Post by trying4better »

I've done a lot of work in the past few years and have made tremendous progress but when the shit hits the fan I still sink far, fast.

My first real romantic relationship ended July 4th, minutes before the fireworks started. Which is just the sort of overly dramatic crap that I've come to expect from my life. I had never experienced love before and I'm not young. I'm used to rejection and finally let the walls down enough this time to allow myself feelings, only to be told that things were no longer mutual and that I was no longer sexually desired and should be happy she decided not to "string me along" and fuck other people behind my back. Thanks, I guess. But she really wants to be my friend, because in her words, I'm such an awesome person, that she's tried to hang out with me everyday since the break up. I'm not experienced enough with relationships to understand this and it feels like a game. A game where I get to watch her flirt, fuck and date other people all while still being in love with her and knowing 100% I'm not wanted. Um, what?? I already have a life of social anxiety based on imagined evidence, this could set me back years if I'm not really careful.

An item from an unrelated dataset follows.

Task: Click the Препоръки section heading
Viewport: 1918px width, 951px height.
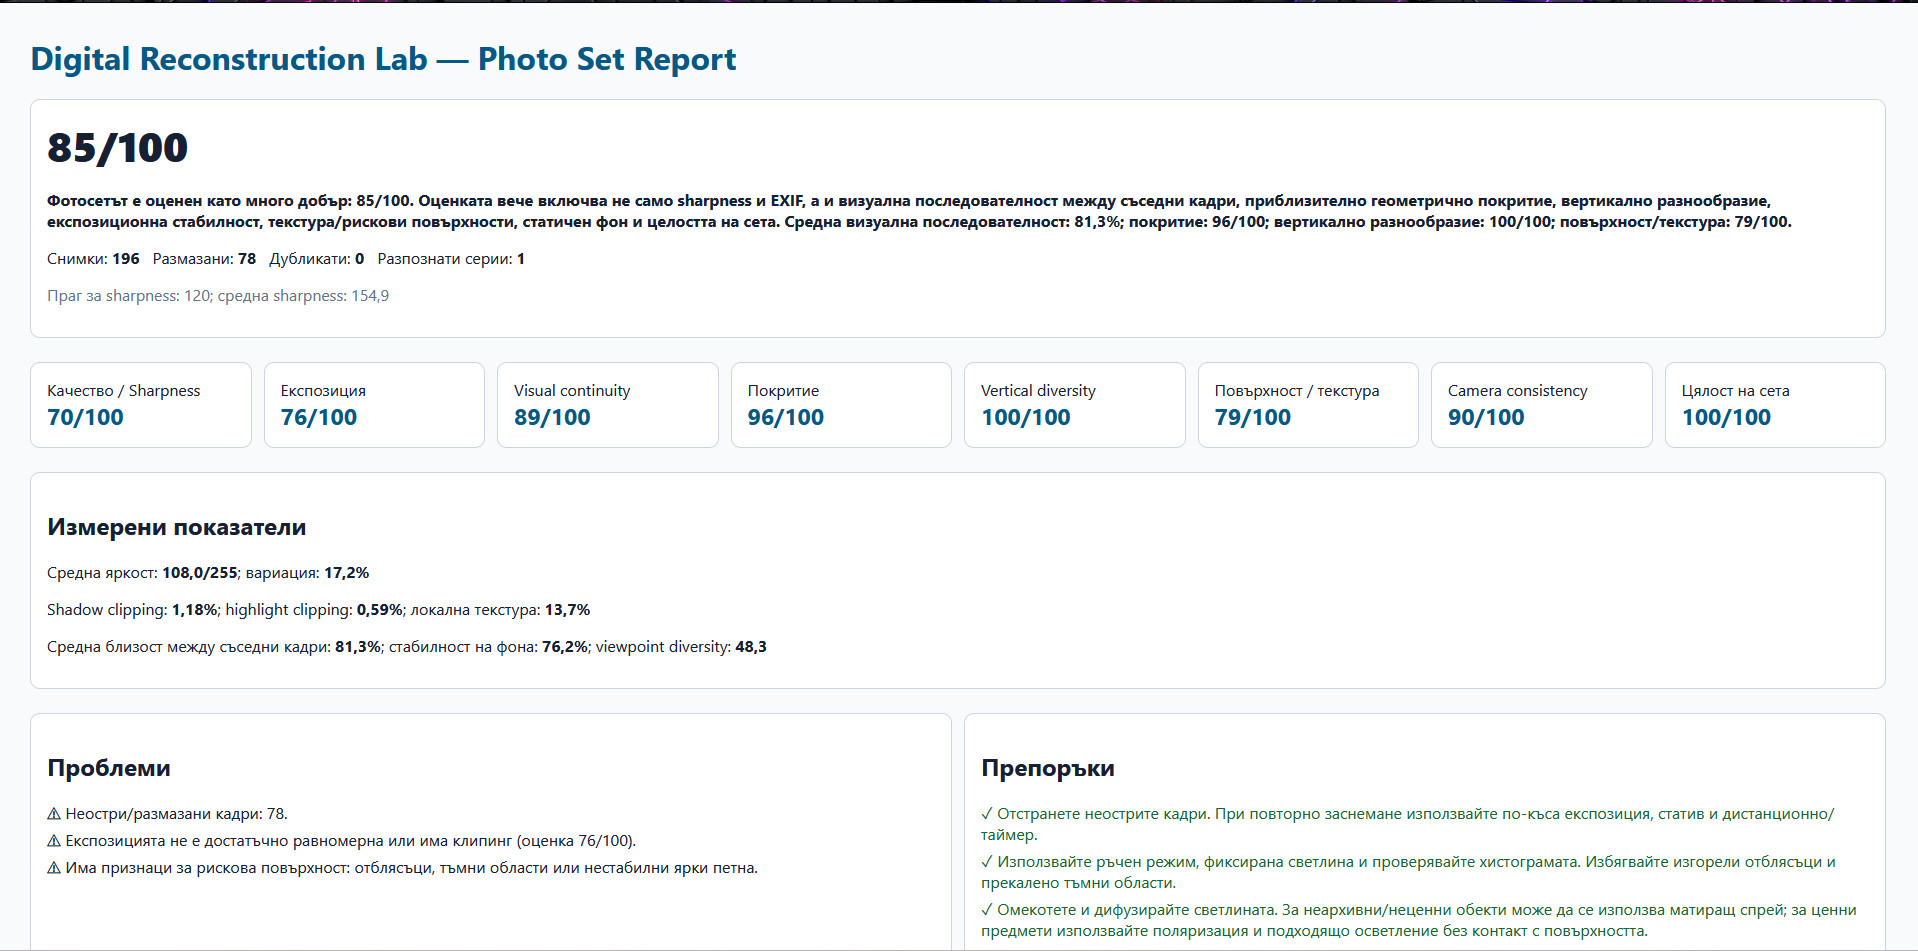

Also, the job that I interviewed for the day before the break up, the interview that went better than expected; they finally got back to me this morning to say that actually I'm not qualified in any way for any of the things they need and they couldn't figure a way to fit me into their team. That all the years in grad school don't count for anything in the professional world and that although I've been working over a year professionally in the field, it's not enough. So, while I get to keep the shit job I have now, which requires a 6 hour commute to a boring job, with crap pay, no benefits and terrible working conditions, I still have to crash at my parents on the weekends and never get to see my friends or family. This job pretty much directly contributed to the break up of my relationship. I hate it, I need it, It's not doing anything for my professional development and no one else will take me.

God, this is such a pity party. I've been reaching out to my friends in the past few days and was told I sounded like my old self. My old self was a near suicidal, obese shut in. I've been sliding back into that same old head space, I thought about shooting myself again for the first time in 2 years. It's probably because this is all happening at once and I'm overwhelmed. Clearly. I started drinking and smoking again. I'm scared.
weary
Posts: 396
Joined: July 10th, 2012, 2:53 pm

Re: not good enough for anything

Post by weary »

Hi trying4better.

Wow. That sounds like a lot to deal with all at once. It seems like all of those things have really activated some very yucky thoughts and feelings about yourself. I feel you. I know how hard it is to keep from drowning in feelings of rejection and invalidation and to believe that they mean something about you rather than the person making them, or that it is hopeless. In reading your story, seeing that at some point in the past, you were more depressed (your "old self") and you managed to get to a point where you were no longer feeling that way means that you have the tools and the capacity to do it again. You're describing perfectly understandable reactions to some bad shit in your life. It sounds exhausting and trying. But you sound very aware of it, and I'm really glad that you are reaching out for support here. If you can, try not to beat yourself up if you see yourself slipping into old patterns that you don't want to reenact, but have compassion for yourself. That's how much you are struggling with these new developments in your life, but you also have the capacity to see what's going on, and as your handle suggests, strive for improvement. You are worth it and I believe in you.